-- BEGIN SOURCE PASSAGE --

Nevertheless, I digress.

Photo by Za Rodinu

Lyudmila had 309 confirmed kills. There could have been more, but we will never know for sure. For a kill to be official, a witness had to record it. It is highly likely that Lyudmila shot more than her official record. Records show that she actually got 100 kills at the Port Of Odessa alone in August of 1941. For which, she was promoted to Senior Sergeant. In only a year and a half, she killed 306 enemy personnel, 36 of which were snipers.

Photo by Za Rodinu

Lyudmila Pavlichenko was born in July of 1916 in the Ukraine. At age 14, she moved to Kiev where she joined a shooting club. In 1937, she entered Kiev University and worked on a master thesis on Bohdan Khmelnytsky, who was a big-deal Cossack revolutionary rebel dude. It is clear she started out feisty.

In June 1941, Lyudmila went to volunteer for the 25th Infantry Division. The Red Army issued her a Mosin Nagant. It was with this Mosin Nagant, outfitted with a 4x scope, that she took her first two kills.

Lyudmila received her fourth wound at the Battle of Sevastopol, where she fought with her husband, who did not survive. It was not that much longer, in 1943, the Soviet Army took Lyudmila out of battle permanently to work in recruiting and training fresh women snipers.

-- END SOURCE PASSAGE --

▶ _OBJECTIVE 1_: According to the Pavlichenko passage, in what year did she enter Kiev University?
▶ _OBJECTIVE 2_: Repeat the Pavlichenko passage word for word from "Nevertheless, I digress." to "which were snipers.".

-- BEGIN SUPPLIED RECORDS --

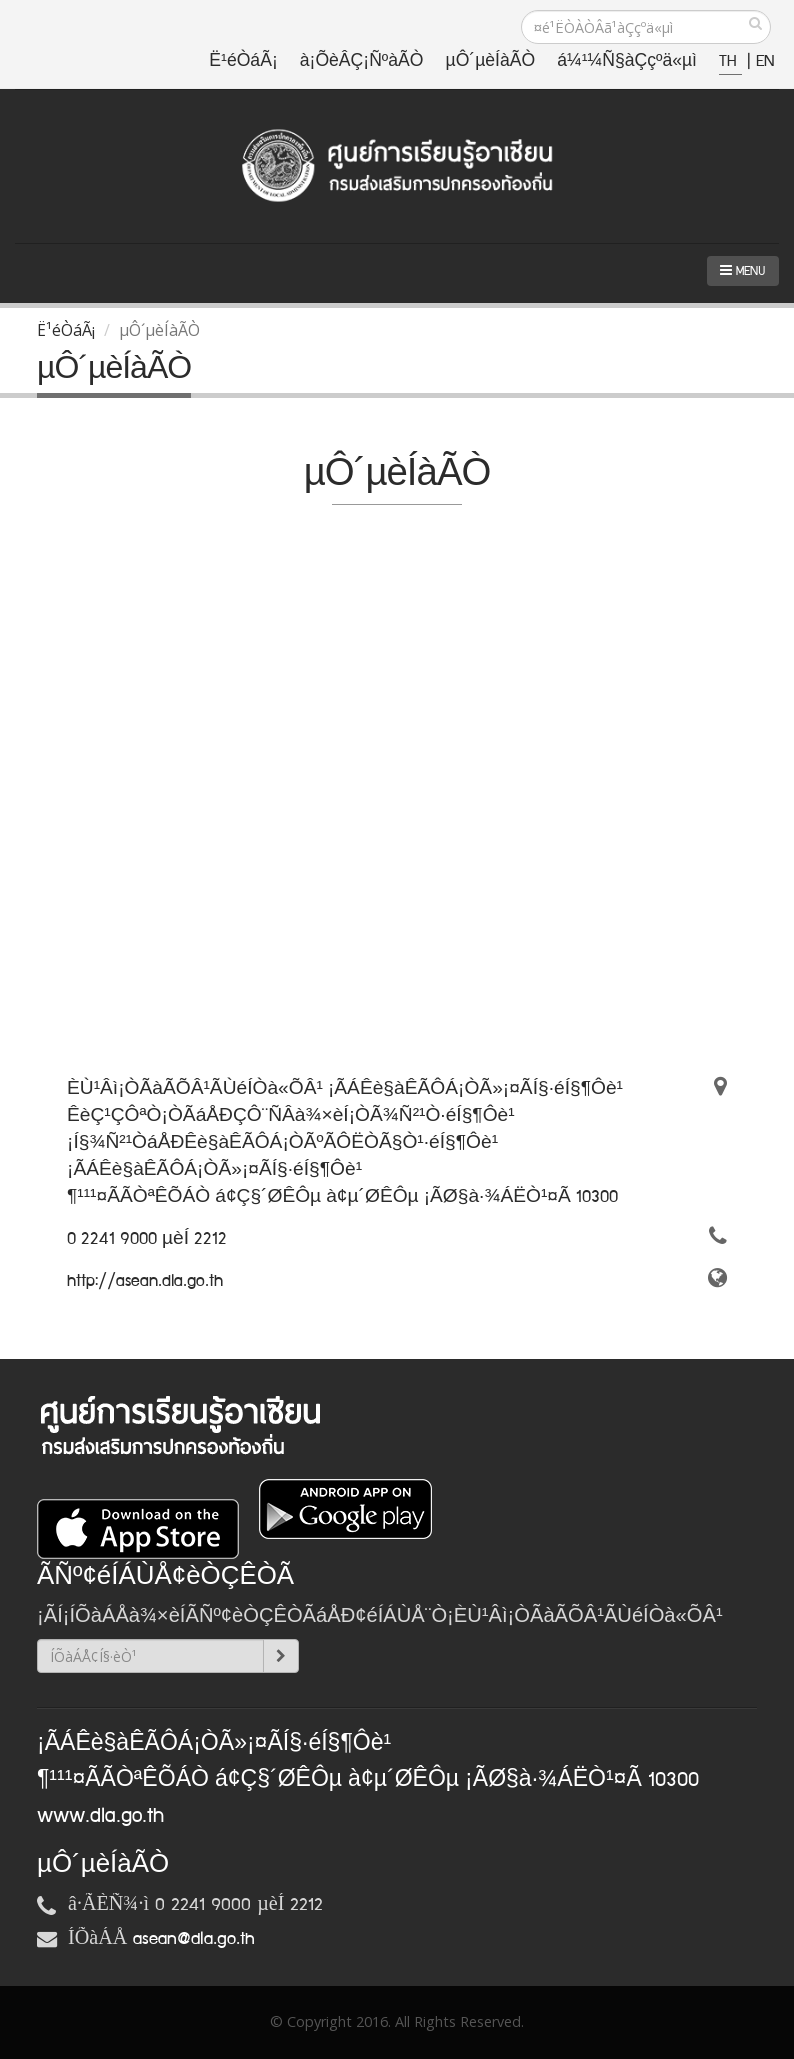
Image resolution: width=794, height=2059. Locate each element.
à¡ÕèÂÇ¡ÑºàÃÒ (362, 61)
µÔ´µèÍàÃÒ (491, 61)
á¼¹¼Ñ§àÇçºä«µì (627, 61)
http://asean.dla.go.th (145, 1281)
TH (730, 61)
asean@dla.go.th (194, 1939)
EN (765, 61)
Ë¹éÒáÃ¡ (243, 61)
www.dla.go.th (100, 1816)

-- END SUPPLIED RECORDS --
-- BEGIN SUPPLIED RECORDS --

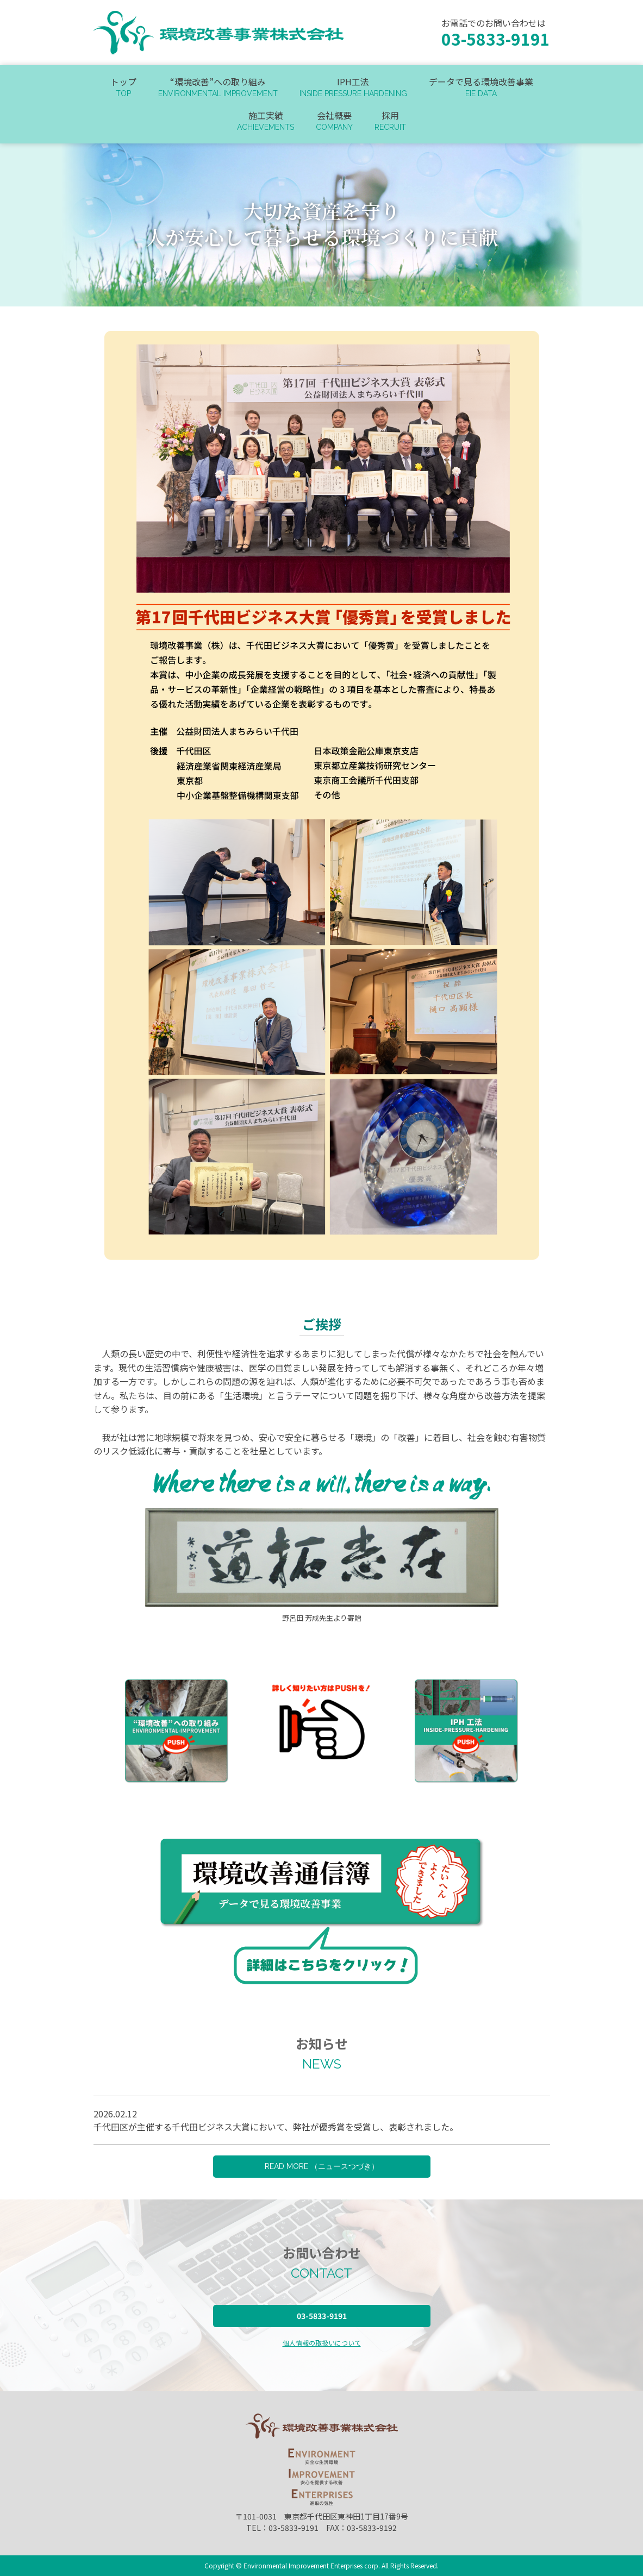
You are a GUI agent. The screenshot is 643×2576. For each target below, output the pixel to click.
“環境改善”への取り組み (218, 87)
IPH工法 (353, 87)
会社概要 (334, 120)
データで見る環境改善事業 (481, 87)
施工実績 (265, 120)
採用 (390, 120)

-- END SUPPLIED RECORDS --

▶ _WRITTEN ANSWER 1_: 1937

▶ _WRITTEN ANSWER 2_:
Nevertheless, I digress.

Photo by Za Rodinu

Lyudmila had 309 confirmed kills. There could have been more, but we will never know for sure. For a kill to be official, a witness had to record it. It is highly likely that Lyudmila shot more than her official record. Records show that she actually got 100 kills at the Port Of Odessa alone in August of 1941. For which, she was promoted to Senior Sergeant. In only a year and a half, she killed 306 enemy personnel, 36 of which were snipers.